L’épreuve du grand oral du nouveau bac fait parfois « super peur »

Publié le 14 février 2020 à 11h11 - par

« Seul face à un jury pendant 20 minutes, ça fait super peur » : les lycéens qui essuient les plâtres du nouveau bac cette année sont les mêmes qui seront confrontés l’an prochain en Terminale à l’épreuve inédite du grand oral, destinée à évaluer leur éloquence.

L'épreuve du grand oral du nouveau bac fait parfois "super peur"

Le grand oral est l’une des quatre épreuves que passeront les élèves à la fin de l’année de Terminale en juin 2021, avec l’épreuve de philosophie et les deux spécialités. Elle compteront, avec les épreuves anticipées de français passées en 1re, pour 60 % de la note du bac.

Ce grand oral a un coefficient 10 pour la voie générale, et de 14 en voie technologique. Selon le ministre de l’Éducation nationale Jean-Michel Blanquer, interrogé jeudi 13 février 2020 dans 20minutes, « affecter un gros coefficient à cette épreuve, c’est envoyer un message à tout le système scolaire sur l’importance de la prise de parole en public ».

Pour compléter ce bac nouvelle formule, le contrôle continu, qui a connu des débuts perturbés dans certains lycées, comptera pour 30 % de la note finale et les bulletins scolaires de Première et Terminale pour 10 %.

Attendues depuis l’automne, les modalités du grand oral paraissent officiellement jeudi 13 février au Bulletin officiel.

Le lycéen effectuera debout et sans note devant un jury de deux profs une présentation de 5 minutes sur une question liée à ses deux spécialités, après avoir eu 20 minutes de préparation.

Élève et professeurs échangeront dans un second temps durant 10 minutes sur le sujet. Le lycéen pourra à cette étape choisir de s’asseoir. Enfin, le candidat expliquera durant 5 minutes « en quoi la question traitée éclaire son projet de poursuite d’études, voire son projet professionnel », est-il écrit.

Selon le texte du ministère, cette épreuve orale « permet au candidat de montrer sa capacité à prendre la parole en public de façon claire et convaincante. Elle lui permet aussi de mettre les savoirs qu’il a acquis, particulièrement dans ses enseignements de spécialité, au service d’une argumentation (…) », poursuit-t-il.
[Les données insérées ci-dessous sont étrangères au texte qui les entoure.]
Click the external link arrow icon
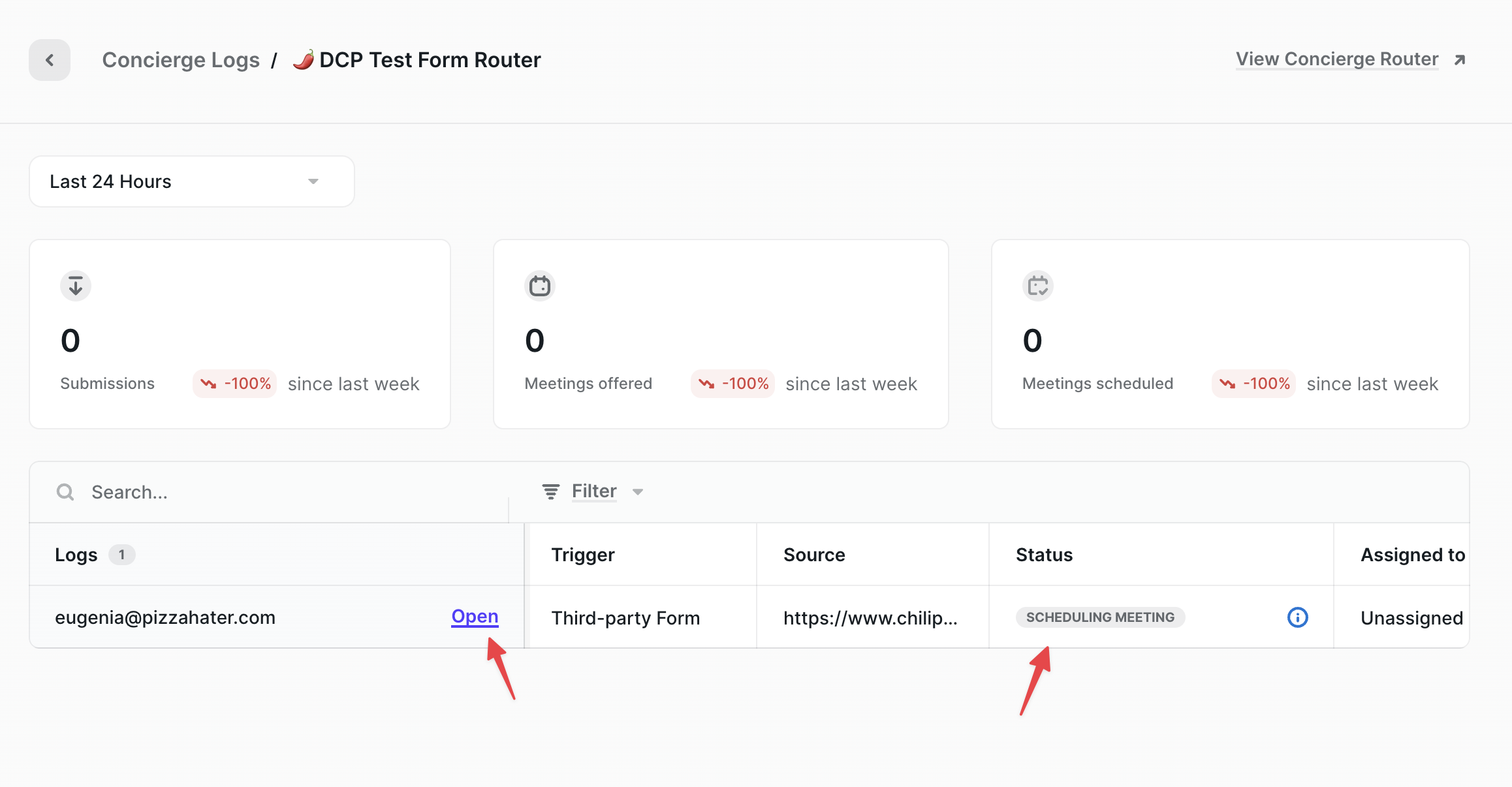The height and width of the screenshot is (787, 1512). click(1460, 60)
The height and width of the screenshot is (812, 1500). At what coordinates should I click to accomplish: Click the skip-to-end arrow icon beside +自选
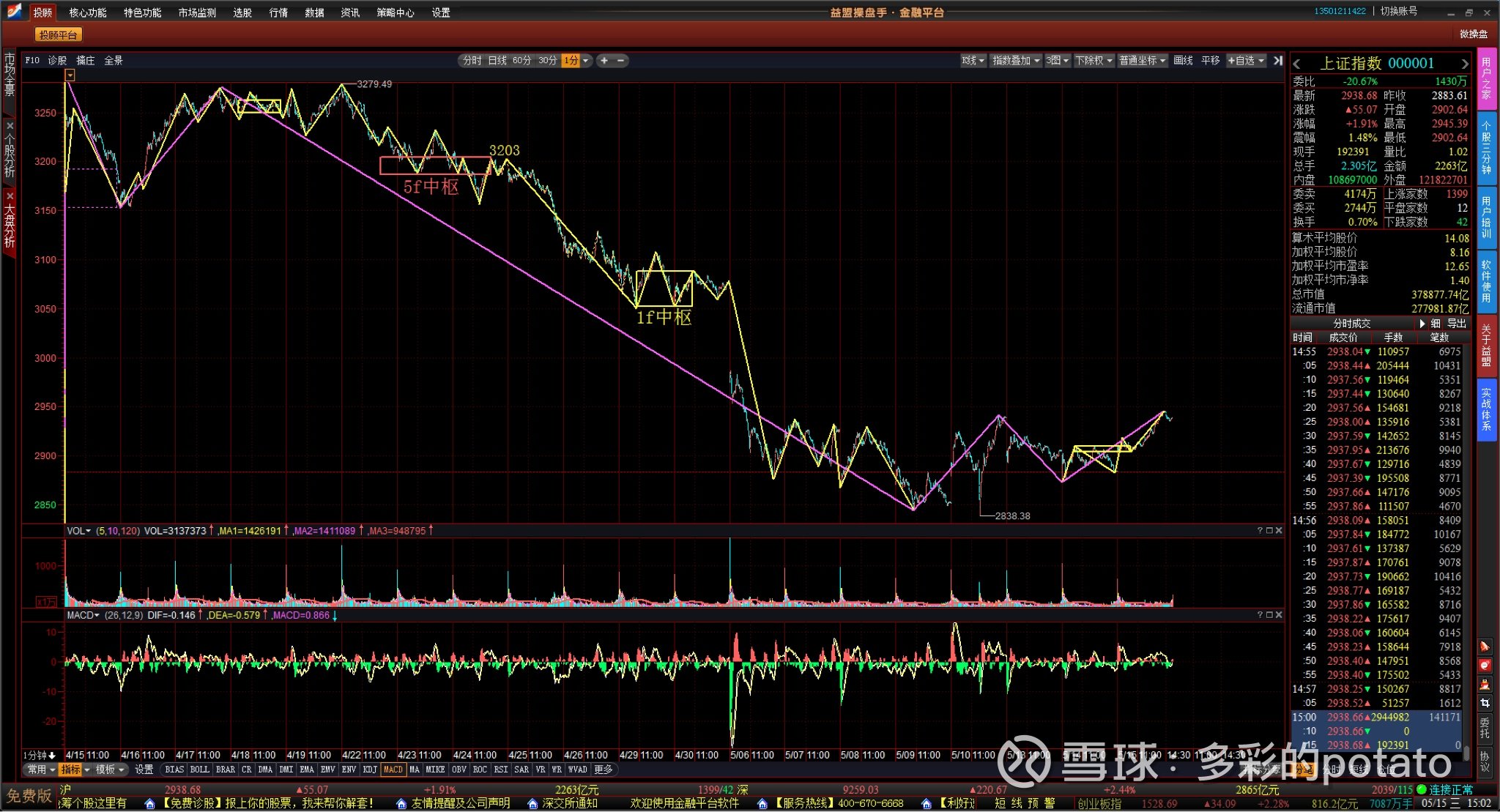tap(1278, 61)
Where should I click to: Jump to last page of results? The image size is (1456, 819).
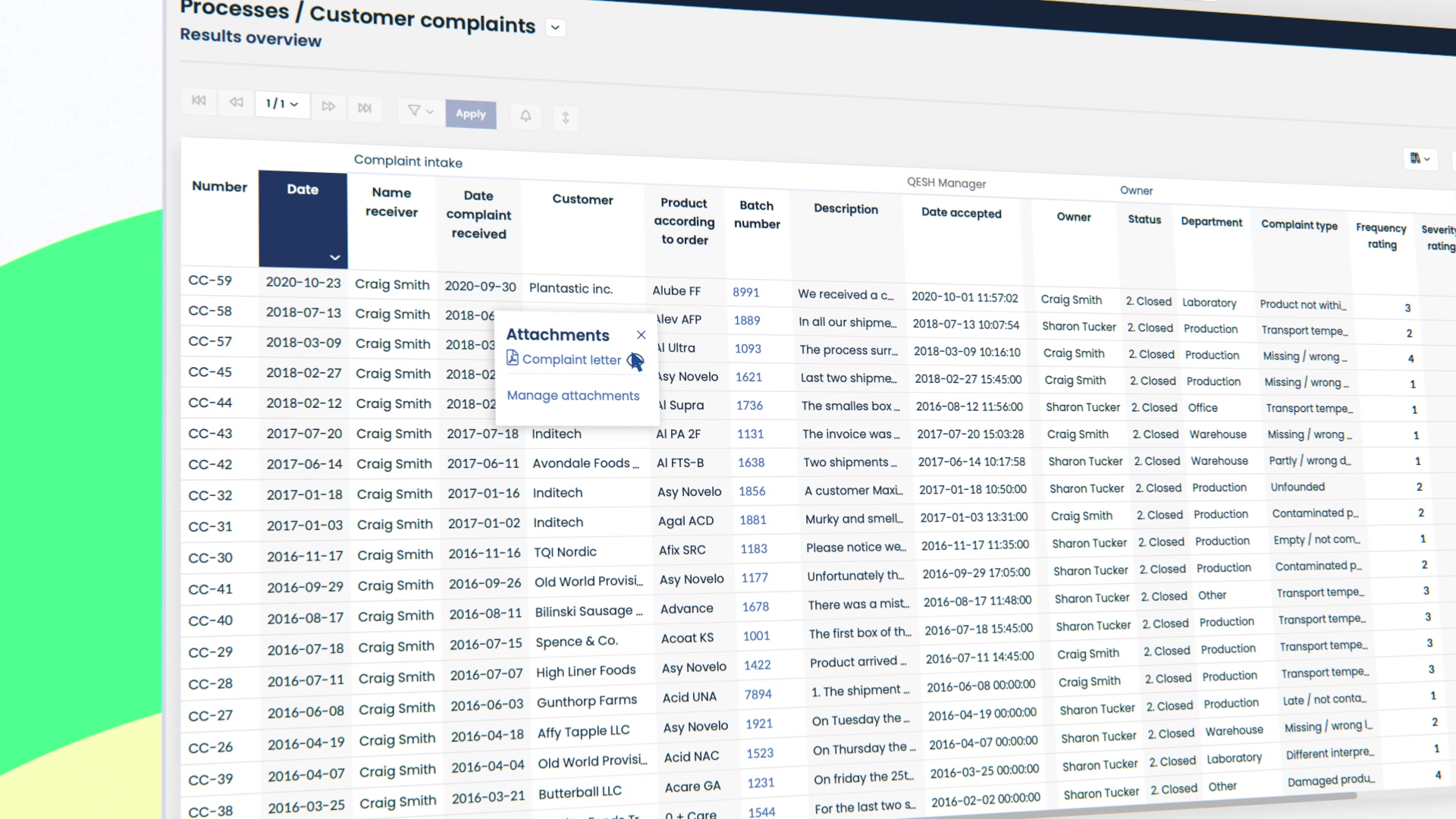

« Jusqu’ici, on a été amené à présenter des TPE (travaux personnels encadrés), en groupe, là on nous demande d’être seul face à un jury de deux profs durant 20 minutes, on ne va pas dire le contraire, c’est un exercice qui fait super peur », raconte Éliot, 16 ans, en Première dans un lycée parisien.

« Les profs eux-mêmes dans le flou »

Même avis pour Juliette, lycéenne de 17 ans en Première dans les Yvelines, selon qui « les profs sont eux-mêmes dans le flou sur cette épreuve. Nous ne sommes pas du tout préparés. Par exemple, pour les exposés, qui n’ont rien à voir avec ce qui est demandé pour le grand oral, on nous dit juste de parler lentement, et c’est tout », regrette-t-elle.

Tous deux ont participé récemment à un stage d’art oratoire payant d’une journée, basé sur l’épreuve du bac et orchestré par une agrégée de lettres. « Gérer le trac, savoir bien respirer, éviter l’approche naïve du sujet… Il faudrait que ce même entraînement constructif soit dispensé dans chaque lycée et régulièrement », estime Juliette, « consciente de la chance » qu’elle a de pouvoir préparer en privé le bac.

« On peut être issu d’un milieu très défavorisé et être très à l’aise à l’oral, ou être issu d’une famille favorisée et être très timide », plaide M. Blanquer.

Mais certains pointent les inégalités que soulève l’exercice oral.

« Nous ne sommes pas contre mais on sait pertinemment que c’est une épreuve qui accentue les inégalités sociales. Tout le monde n’a pas la même aptitude à s’exprimer et pour bien préparer les élèves, il nous faudrait un cadre qui n’est ici pas du tout établi », déplore Sophie Vénétitay du Snes-FSU.

En juin dernier, Cyril Delhay, professeur d’art oratoire à Sciences-Po, a remis à Jean-Michel Blanquer ses propositions en vue de cette nouvelle épreuve, proposant de rendre l’oral « accessible au plus grand nombre ».

Selon lui, le grand oral constitue au contraire « une avancée sociale majeure » et « une passerelle entre le secondaire et le supérieur ». « L’oral a tout pour redistribuer les cartes : on remet les élèves au centre, on leur apprend à parler en public, c’est un vrai levier pédagogique et d’égalité sociale », insiste-t-il auprès de l’AFP.